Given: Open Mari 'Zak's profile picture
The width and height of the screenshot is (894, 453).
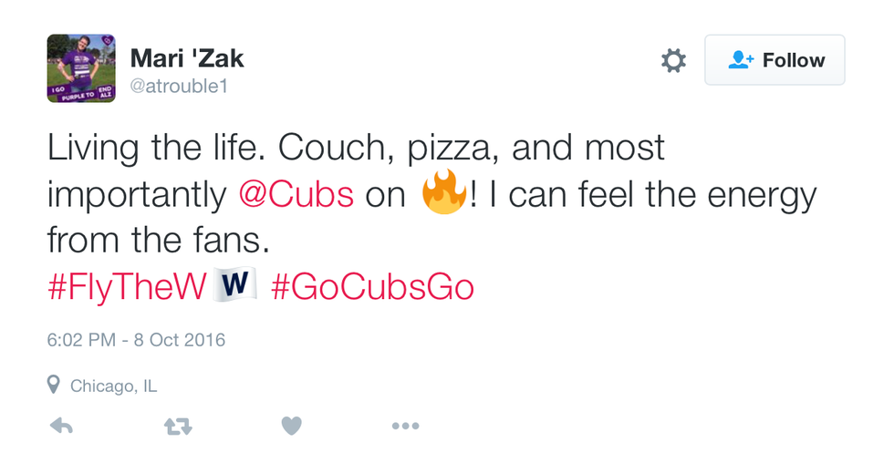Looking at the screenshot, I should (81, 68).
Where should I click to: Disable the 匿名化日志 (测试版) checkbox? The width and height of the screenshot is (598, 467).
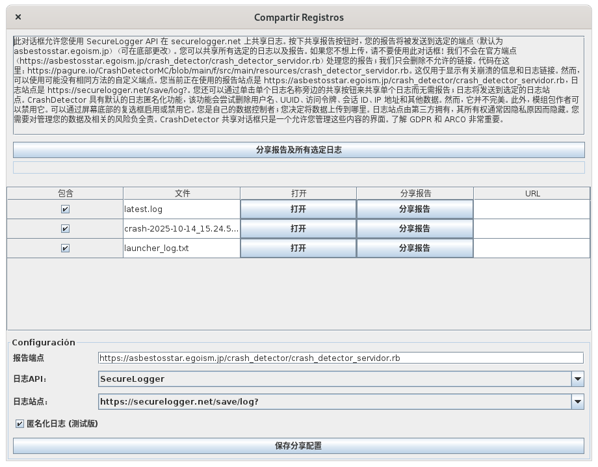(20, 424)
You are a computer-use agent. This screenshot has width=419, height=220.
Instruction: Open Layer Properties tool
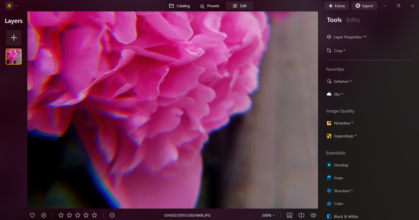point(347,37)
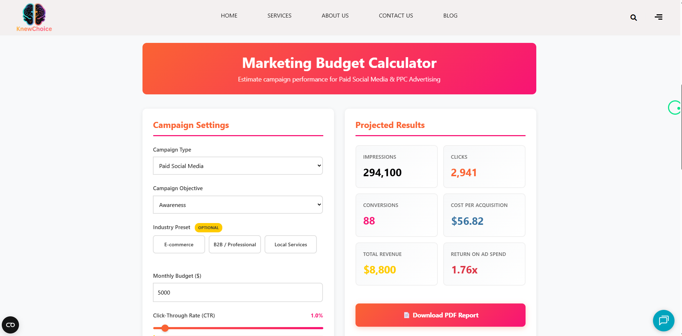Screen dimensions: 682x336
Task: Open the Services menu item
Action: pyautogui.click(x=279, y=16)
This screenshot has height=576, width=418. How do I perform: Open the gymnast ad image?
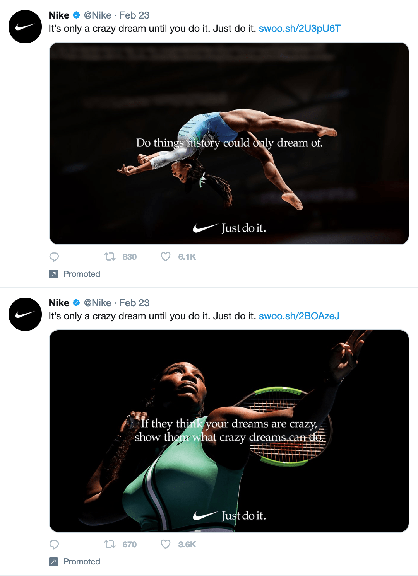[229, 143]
----------
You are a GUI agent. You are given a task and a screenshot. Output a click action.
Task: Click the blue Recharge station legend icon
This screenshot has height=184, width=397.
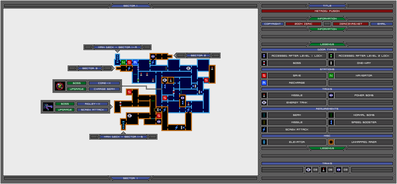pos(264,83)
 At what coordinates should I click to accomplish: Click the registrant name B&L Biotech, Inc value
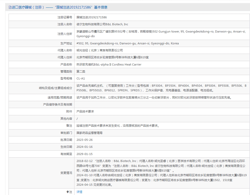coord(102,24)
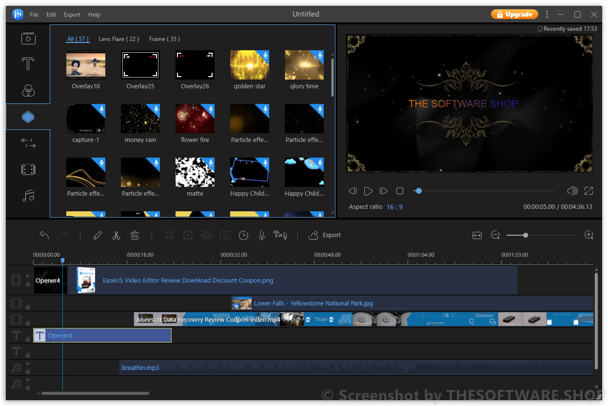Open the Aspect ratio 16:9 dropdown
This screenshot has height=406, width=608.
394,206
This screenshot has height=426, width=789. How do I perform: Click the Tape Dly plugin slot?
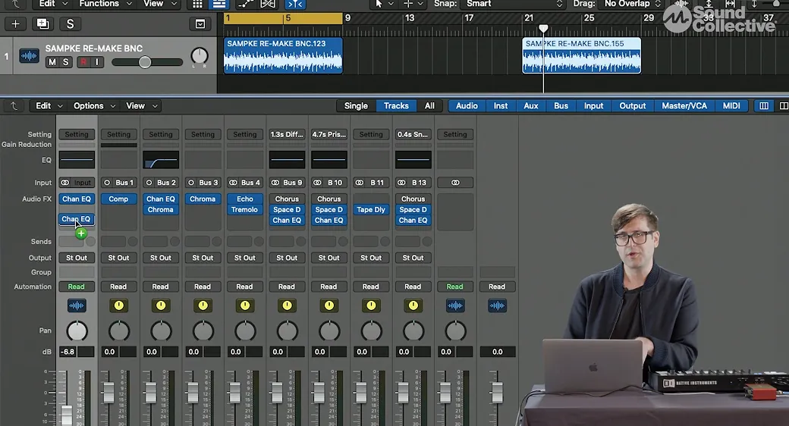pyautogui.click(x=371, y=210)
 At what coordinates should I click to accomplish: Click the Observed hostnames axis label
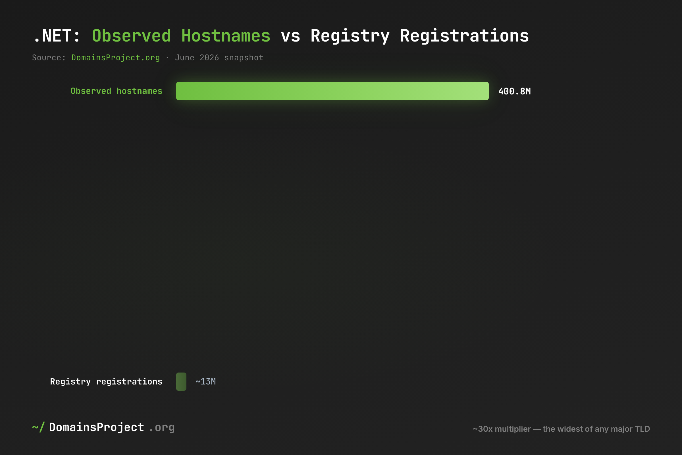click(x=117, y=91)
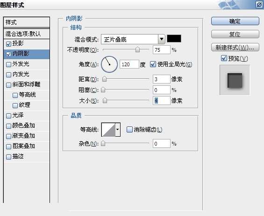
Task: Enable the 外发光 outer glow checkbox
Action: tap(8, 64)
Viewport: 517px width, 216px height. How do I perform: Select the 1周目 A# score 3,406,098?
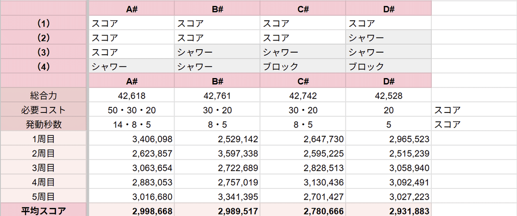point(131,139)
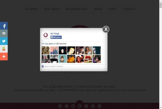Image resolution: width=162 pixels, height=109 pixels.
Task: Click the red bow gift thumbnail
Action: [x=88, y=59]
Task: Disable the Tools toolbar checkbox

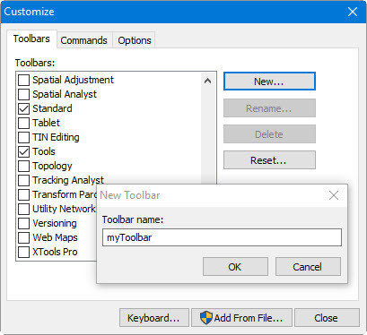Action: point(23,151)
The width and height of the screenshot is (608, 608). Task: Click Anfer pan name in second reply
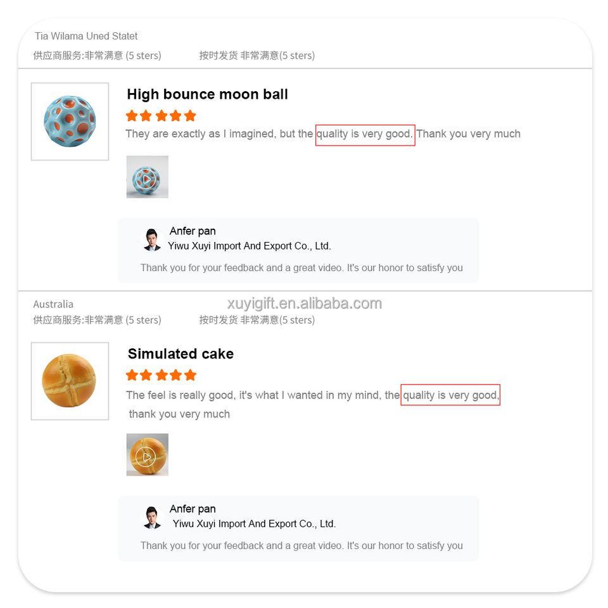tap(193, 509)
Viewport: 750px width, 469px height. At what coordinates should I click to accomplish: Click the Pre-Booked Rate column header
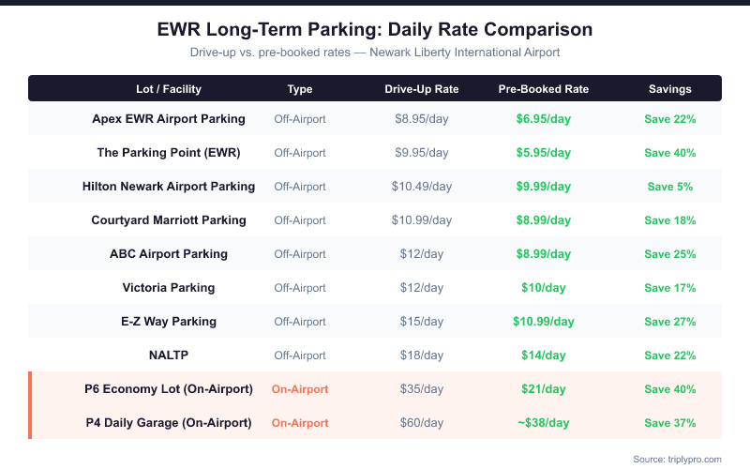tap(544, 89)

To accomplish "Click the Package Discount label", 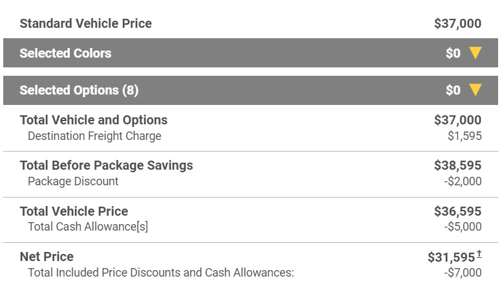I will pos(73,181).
----------
#### What is being asked:
Check each line of the records for the string "agent" and copy those that have it.

#### Reply:
You are a computer-use agent. This screenshot has width=419, height=220.
You are a GUI agent. You are given a task and a screenshot. Output a click action.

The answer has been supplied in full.